With large mainstream U.S. income funds like Vanguard Total Bond Market ETF (BND) yielding just 2.43%, it has been a tough environment for retirees and other income investors.
That means that each $1 million in your retirement portfolio yields a paltry $2,025 per month. That’s hardly a king’s ransom.
That’s why U.S. retirees and income investors have been diversifying into other income-generating vehicles with higher yields.
The Biggest and Most Ignored Investment on the Planet
Alternatives to U.S. bonds include everything from Real Estate Investment Trusts (REITs) to Business Development Companies (BDCs) to Master Limited Partnerships (MLPs) and beyond.
A diversified portfolio consisting of 10 income investments that I track on a daily basis offers a terrific balance of risk and return.
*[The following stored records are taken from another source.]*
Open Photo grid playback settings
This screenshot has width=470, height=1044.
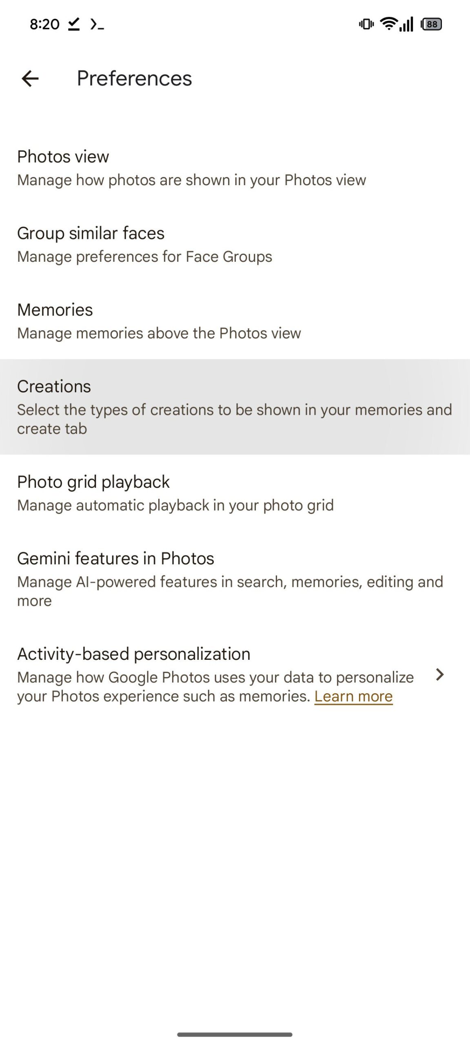235,493
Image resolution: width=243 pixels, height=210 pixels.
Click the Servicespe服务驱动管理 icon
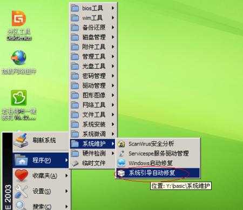click(122, 154)
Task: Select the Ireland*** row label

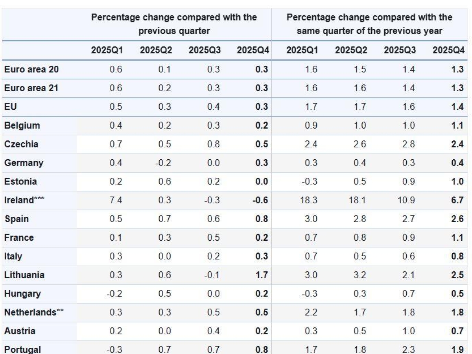Action: [x=24, y=200]
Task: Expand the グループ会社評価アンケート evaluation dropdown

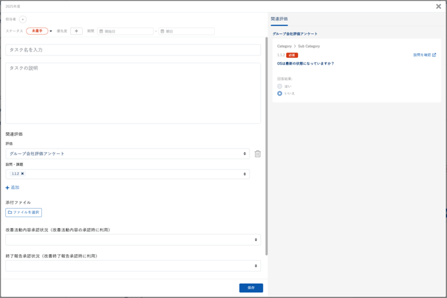Action: [127, 154]
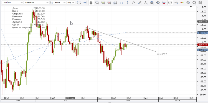
Task: Click the horizontal stretch arrows icon
Action: pos(121,2)
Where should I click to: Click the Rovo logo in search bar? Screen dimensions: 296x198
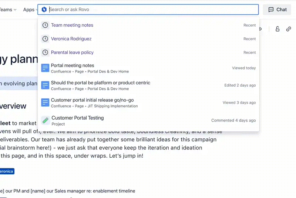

It boasts a solid yield of 4.52% — almost twice that of traditional income funds — with many investments paying out dividends on a monthly basis.
Among this portfolio of income investments is one asset class U.S. investors have all but ignored: foreign debt.
Just as U.S. investors have a “home country” bias by investing the bulk of their equity investments in U.S. stocks, they are also reluctant to invest the income portion of their portfolio in foreign bonds.
That’s ironic because foreign debt — when you take both sovereign and corporate debt together — is the single-largest asset class in the world.